BADTHMUSIC FACULTY

This blog seeks to acquire various aspects of music no matter small or large space of knowledge. Music educators will find much of interest by access this blog.Although seen it quite formal to the music people only but those who always listen to the music are also considered as music lovers like us.

Wednesday, 12 May 2010

Deep Regional Roots Of Tradisional Chinese Music ( English Post)


Tradisional Chinese Music
There is a saying that 99 percent of all Chinese are farmers, and it's true that most Chinese music – excluding the classical, operatic and art music traditions – originates with rural, peasant traditions, and has deep regional roots.

For centuries, farmers in the north have practiced wind-and-percussion ensembles. Ding County of Hebei is famous for artistry in the double reeds: the guanzi (double-reed pipe), the haidi (small oboe) and the suona (Northern oboe). In Xian, the Western Capital of China, musicians for centuries practiced the sheng (a free-reed mouth organ) and di (reeded transverse flute) for joining ensembles called Xian drum music.

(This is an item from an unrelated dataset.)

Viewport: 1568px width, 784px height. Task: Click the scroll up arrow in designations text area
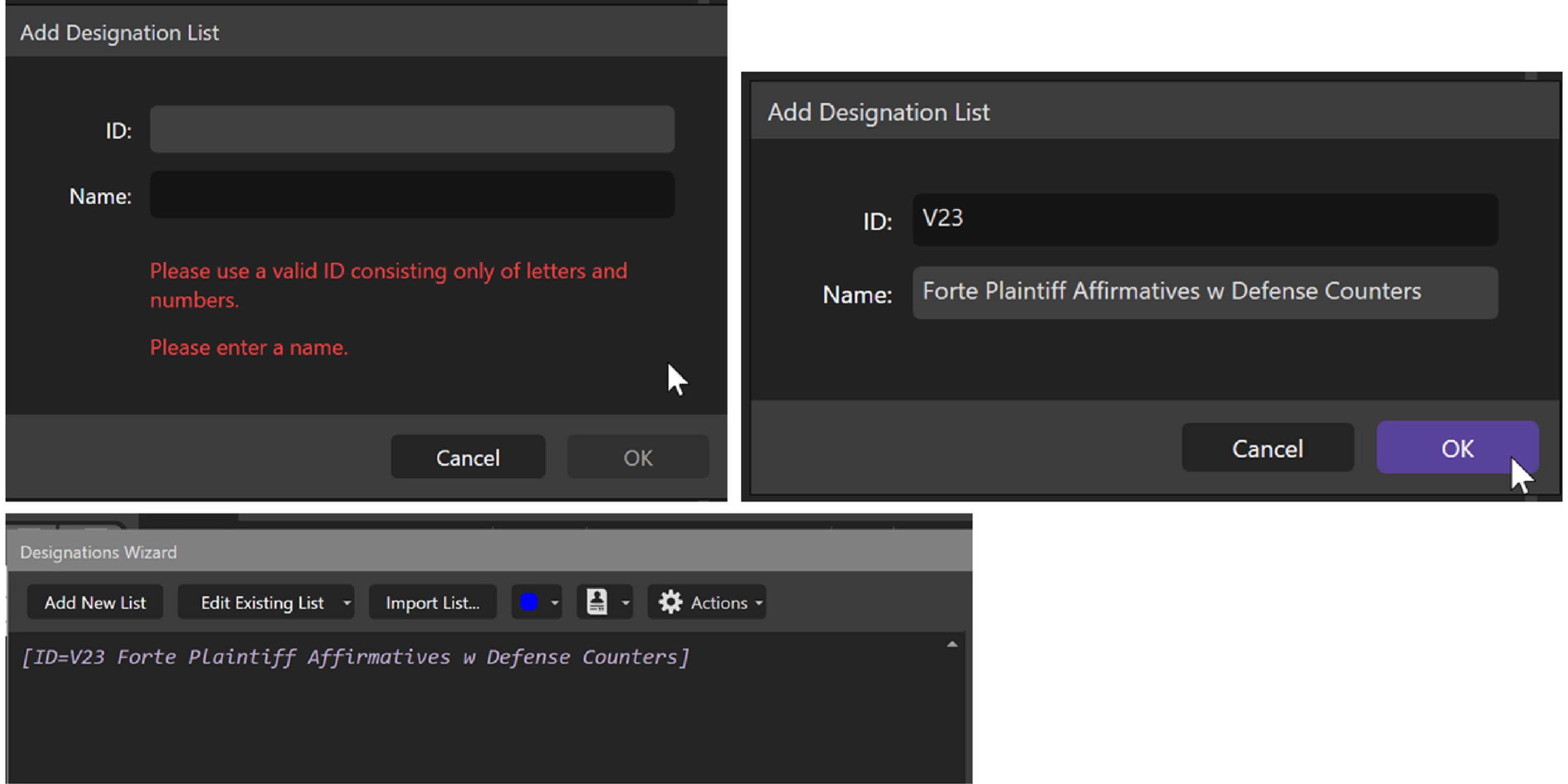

In the early 1960s, Liu Mingyuan and the Xinying Traditional Orchestra wrote the popular "Years of Happiness" based on rural traditional music.

Eastern China is "fiddle" country, and bowed instruments such as the erhu, zhonghu, and the gaohu are popular as both solo and ensemble instruments. The Zhejiang, Jiangsu, Shandong provinces have produced a lot of fiddlers, including Wang Dianyu, Zhao Yuchai and the influential A Bing (1893–1950), a street musician famous for his many compositions, including his most famous "Listen to the Pine."

In the south, folk music is often combined with dance. The huadeng is a large class of regional dance. Huadeng is known in the West as the "lantern dance" and translates literally as "flower lantern" -- but has many other names: "jumping the lantern," "playing with the lantern" and lantern theater. The dance is popular in Yunnan, Guizhou, Sichuan and their surrounding areas (all in southern or southwestern China). The steps vary from place to place, but the dancers all carry lanterns or fans and they also sing. Huadeng Xi is the lower Lantern Opera. "Yunnan Huadeng" of Yunnan Province, for example, has a very strong instrumental component.

Many Huadeng artists are also highly accomplished instrumental players. The yueqin master Li Yongnian of the Yunnan Huadeng Theater Company (Yunnan Huadeng Jutuan) in Kunming was one such well-known figure. Yueqin is the general name for the moon lute, which is round. Li Yongnian's yueqin is the type used in Yunnan Flower Lantern music, has an octagonal resonator, and is more resonant in musical acoustics.
In the 20th Century, music lovers flocked to folkloric zheng (horizontal harp) artistry.

There is Zhao Yuchai from the Northeastern school and the Yunnan school, Cao Dongfu from the Henan school, and Su Qiaozheng from the Southern school. The period 1955-1966 is what historians and musicologists call the Golden Era of Chinese music recording, and some of the most passionate performances in the history of China were recorded. The most successful recordings of that era were made by the Shanghai Traditional Orchestra (He Wu-qi and Ma Shenglong), the Xinying Traditional Orchestra (in connection with the music of Liu Mingyuan), the Qianwei Traditional Orchestra, and the China Broadcasting Traditional Orchestra.